- Genre: Comedy Sci-fi Adventure
- Created by: Jacques Rouxel
- Directed by: René Borg
- Narrated by: Claude Piéplu
- Opening theme: Philippe Beetz
- Composer: Robert Cohen-Solal
- Country of origin: France
- Original language: French
- No. of seasons: 4
- No. of episodes: 208

Production
- Producers: Animation Art graphique Audiovisuel (aaa) (seasons 1-4) Office de Radiodiffusion Télévision Française (seasons 1-3) StudioCanal Turner Broadcasting System Europe (season 4)
- Running time: 2/3 minutes (approx. per episode)

Original release
- Network: TF1 (season 1-3) Canal+ Cartoon Network France (season 4)
- Release: April 29, 1968 – 2000

= Les Shadoks =

French animated television series

Les Shadoks (/fr/) is an animated television series created by French cartoonist Jacques Rouxel (26 February 1931 – 25 April 2004) and broadcast in 1968–1974.

==Synopsis==
The Shadoks were bird-like in appearance (in the tradition of cartoon birds they had beaks with teeth), were characterised by ruthlessness and stupidity and inhabited a two dimensional planet.
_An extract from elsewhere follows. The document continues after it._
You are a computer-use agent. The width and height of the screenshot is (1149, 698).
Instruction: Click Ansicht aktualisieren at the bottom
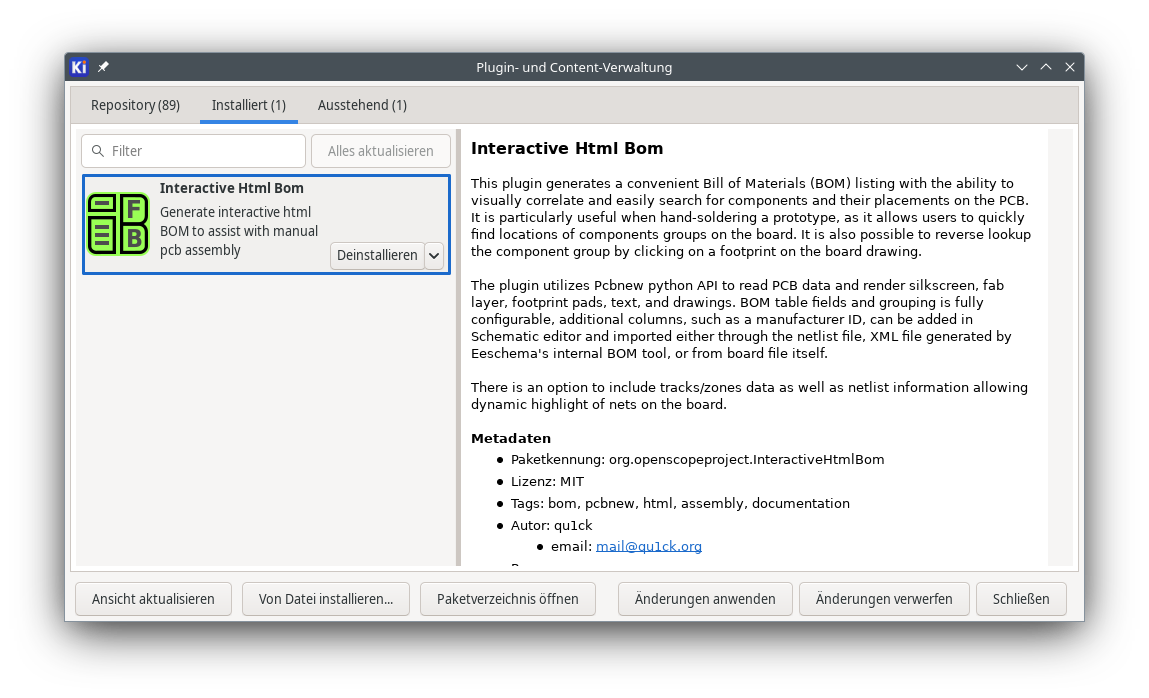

This planet was of irregular shape, which was continuously changing - causing major earthquakes - hence their desire to find a new home world.
There was a series of caves on the Shadok planet, known as the "Gulp" which was essentially a prison for undesirables.

One Shadok who stood apart from the others was the pirate - who was habitually drunk - and instead of the popular hobby of putting ships into bottles - he liked to put bottles into his ship.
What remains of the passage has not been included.